What this task involves - Under this line are the records; repeat exactly the lines starting at the one containing "[Share on WhatsApp] (176, 541)" and ending at the one containing "Twitter / X (230, 2496)", omitting pictures.

[Data provided Boundary: Start]

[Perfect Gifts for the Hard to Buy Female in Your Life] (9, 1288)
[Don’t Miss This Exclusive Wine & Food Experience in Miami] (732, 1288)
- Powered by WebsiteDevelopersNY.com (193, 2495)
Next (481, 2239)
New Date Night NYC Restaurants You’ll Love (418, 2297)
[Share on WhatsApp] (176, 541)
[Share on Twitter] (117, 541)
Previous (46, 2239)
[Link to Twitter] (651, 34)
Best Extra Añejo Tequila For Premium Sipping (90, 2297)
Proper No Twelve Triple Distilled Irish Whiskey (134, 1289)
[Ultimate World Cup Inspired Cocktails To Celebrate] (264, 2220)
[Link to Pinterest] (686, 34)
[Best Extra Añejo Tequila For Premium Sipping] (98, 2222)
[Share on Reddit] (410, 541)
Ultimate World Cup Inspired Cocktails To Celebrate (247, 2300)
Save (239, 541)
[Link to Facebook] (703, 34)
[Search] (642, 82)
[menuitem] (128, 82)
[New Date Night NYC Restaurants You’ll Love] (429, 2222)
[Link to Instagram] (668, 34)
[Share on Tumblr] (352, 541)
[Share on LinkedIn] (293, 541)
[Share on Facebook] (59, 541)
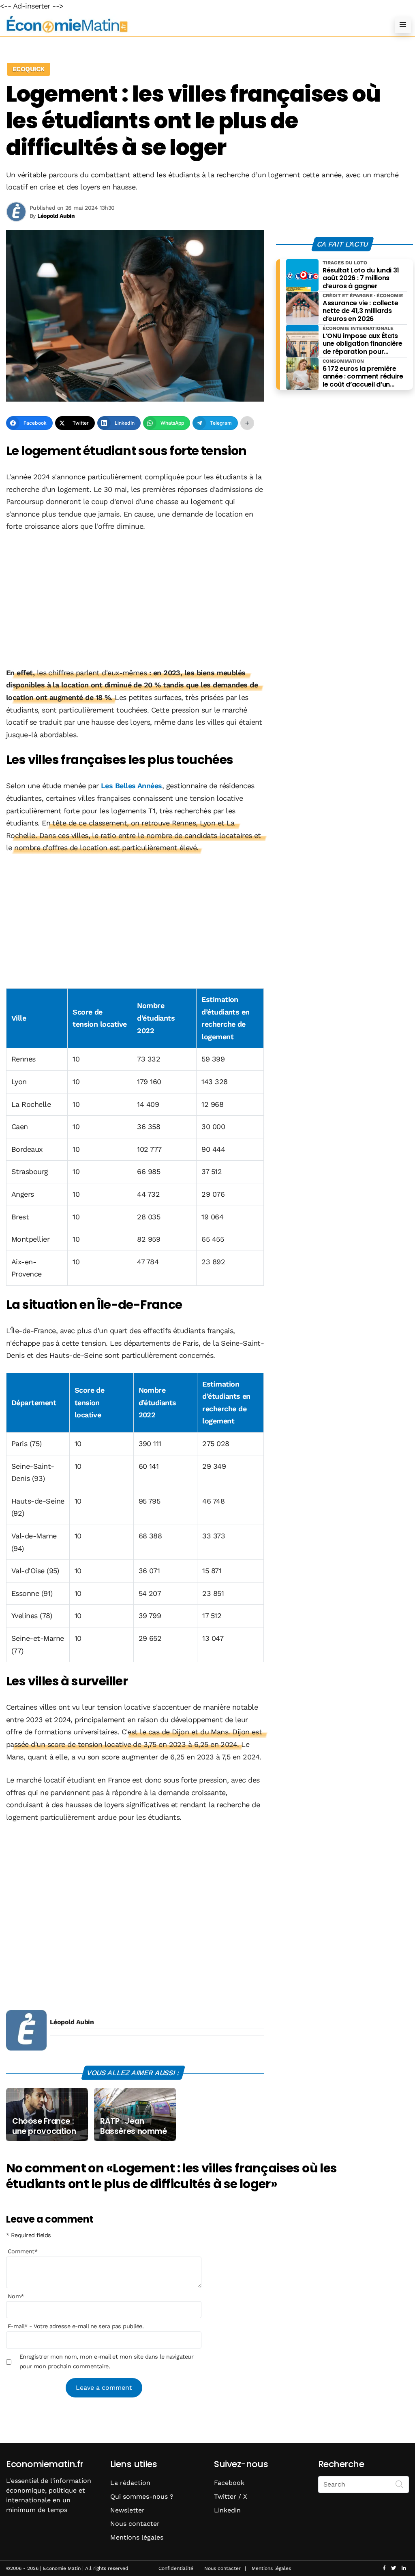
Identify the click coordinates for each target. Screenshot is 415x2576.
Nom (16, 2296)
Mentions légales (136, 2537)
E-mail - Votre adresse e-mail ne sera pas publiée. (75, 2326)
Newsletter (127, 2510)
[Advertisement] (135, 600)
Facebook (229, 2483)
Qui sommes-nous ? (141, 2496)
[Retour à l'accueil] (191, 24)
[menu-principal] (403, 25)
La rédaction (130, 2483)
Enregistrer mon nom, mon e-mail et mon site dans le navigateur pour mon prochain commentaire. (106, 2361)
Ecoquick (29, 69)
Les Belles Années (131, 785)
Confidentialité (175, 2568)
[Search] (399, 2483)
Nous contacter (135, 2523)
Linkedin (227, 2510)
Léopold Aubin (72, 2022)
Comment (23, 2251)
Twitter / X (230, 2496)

[Data provided Boundary: End]
[Data provided Boundary: Start]

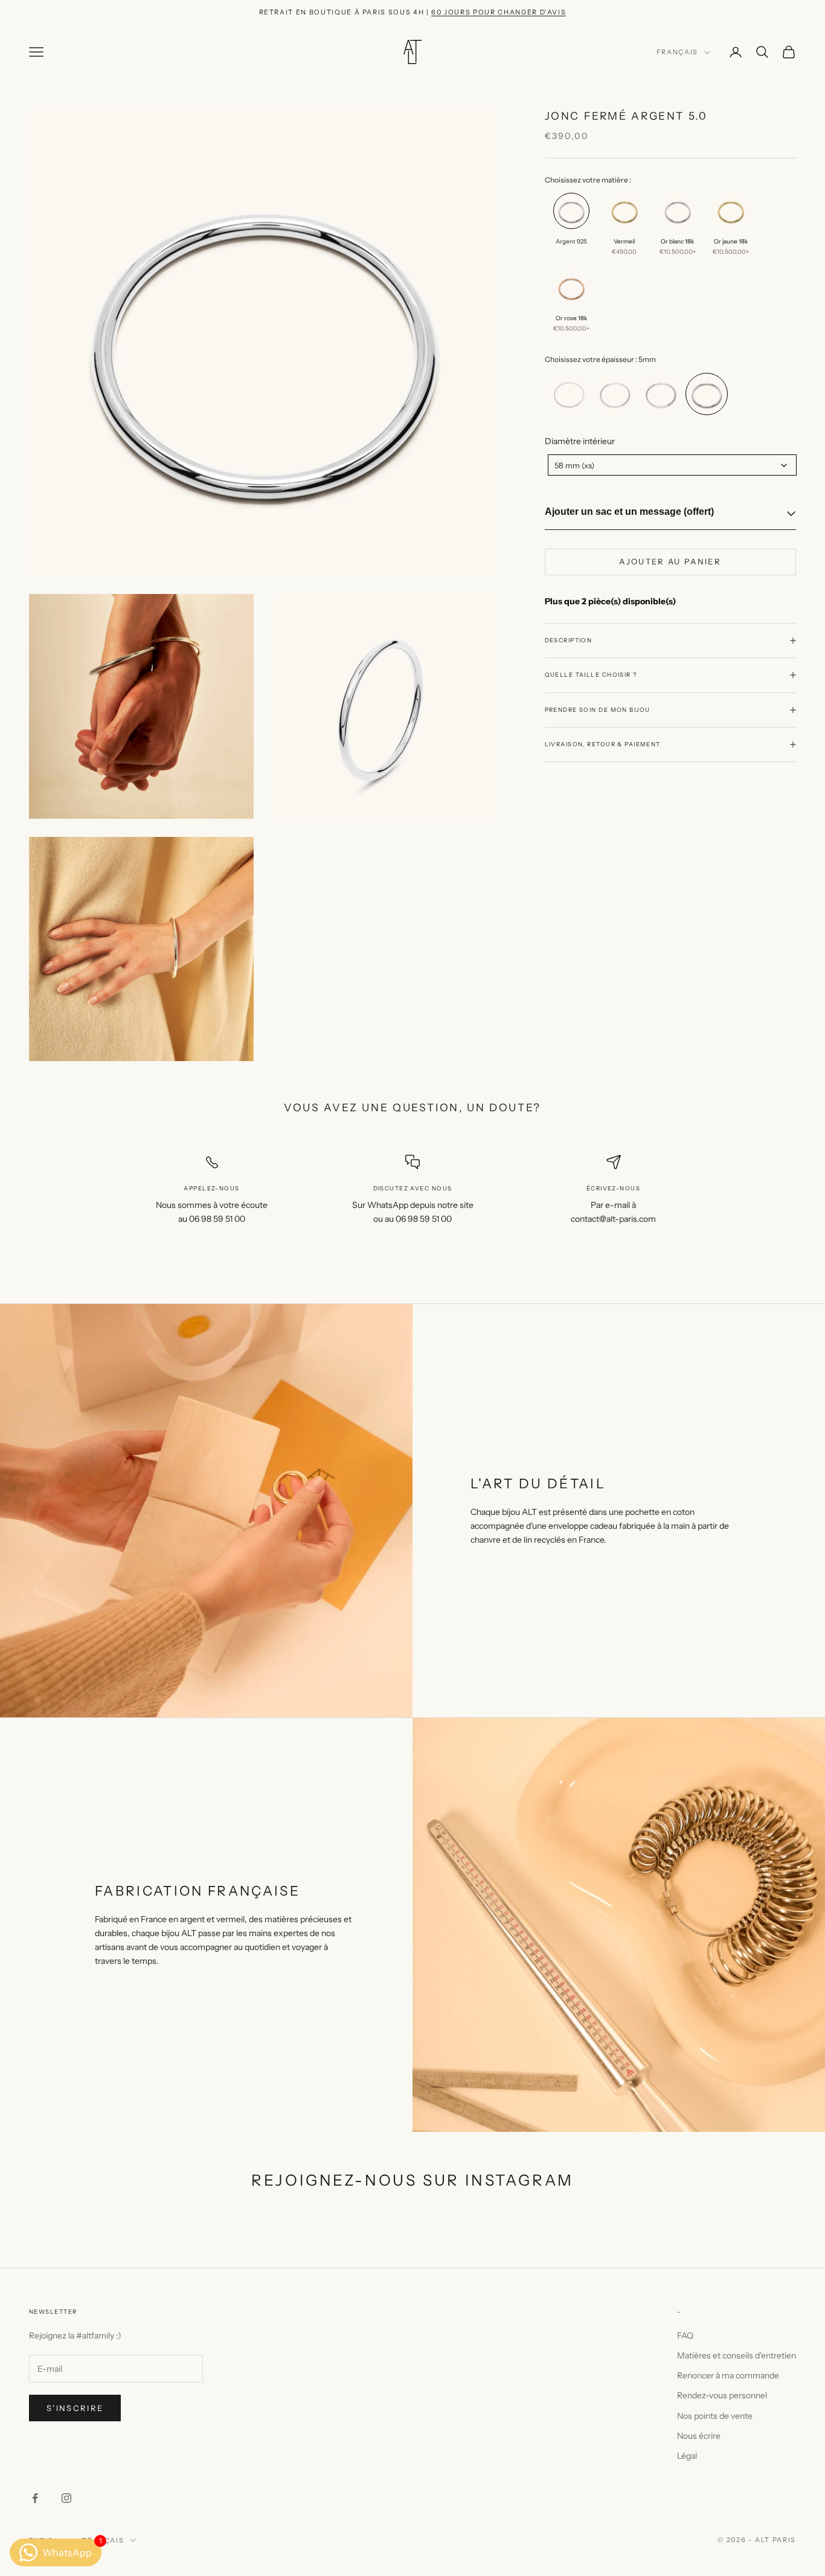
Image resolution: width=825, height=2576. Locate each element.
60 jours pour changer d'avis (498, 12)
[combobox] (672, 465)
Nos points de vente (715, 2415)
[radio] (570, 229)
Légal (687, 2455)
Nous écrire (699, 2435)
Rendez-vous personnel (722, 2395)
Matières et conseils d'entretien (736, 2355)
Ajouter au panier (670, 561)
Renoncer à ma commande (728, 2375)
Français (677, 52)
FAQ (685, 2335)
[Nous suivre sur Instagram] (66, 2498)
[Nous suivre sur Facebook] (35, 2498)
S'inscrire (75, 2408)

[Data provided Boundary: End]

Answer to this problem -
[Share on WhatsApp] (176, 541)
[Share on Twitter] (117, 541)
Previous (46, 2239)
[Link to Twitter] (651, 34)
Best Extra Añejo Tequila For Premium Sipping (90, 2297)
Proper No Twelve Triple Distilled Irish Whiskey (134, 1289)
[Ultimate World Cup Inspired Cocktails To Celebrate] (264, 2220)
[Link to Pinterest] (686, 34)
[Best Extra Añejo Tequila For Premium Sipping] (98, 2222)
[Share on Reddit] (410, 541)
Ultimate World Cup Inspired Cocktails To Celebrate (247, 2300)
Save (239, 541)
[Link to Facebook] (703, 34)
[Search] (642, 82)
[menuitem] (128, 82)
[New Date Night NYC Restaurants You’ll Love] (429, 2222)
[Link to Instagram] (668, 34)
[Share on Tumblr] (352, 541)
[Share on LinkedIn] (293, 541)
[Share on Facebook] (59, 541)
Identify the click coordinates for each target. Screenshot is 415x2576.
Nom (16, 2296)
Mentions légales (136, 2537)
E-mail - Votre adresse e-mail ne sera pas publiée. (75, 2326)
Newsletter (127, 2510)
[Advertisement] (135, 600)
Facebook (229, 2483)
Qui sommes-nous ? (141, 2496)
[Retour à l'accueil] (191, 24)
[menu-principal] (403, 25)
La rédaction (130, 2483)
Enregistrer mon nom, mon e-mail et mon site dans le navigateur pour mon prochain commentaire. (106, 2361)
Ecoquick (29, 69)
Les Belles Années (131, 785)
Confidentialité (175, 2568)
[Search] (399, 2483)
Nous contacter (135, 2523)
Linkedin (227, 2510)
Léopold Aubin (72, 2022)
Comment (23, 2251)
Twitter / X (230, 2496)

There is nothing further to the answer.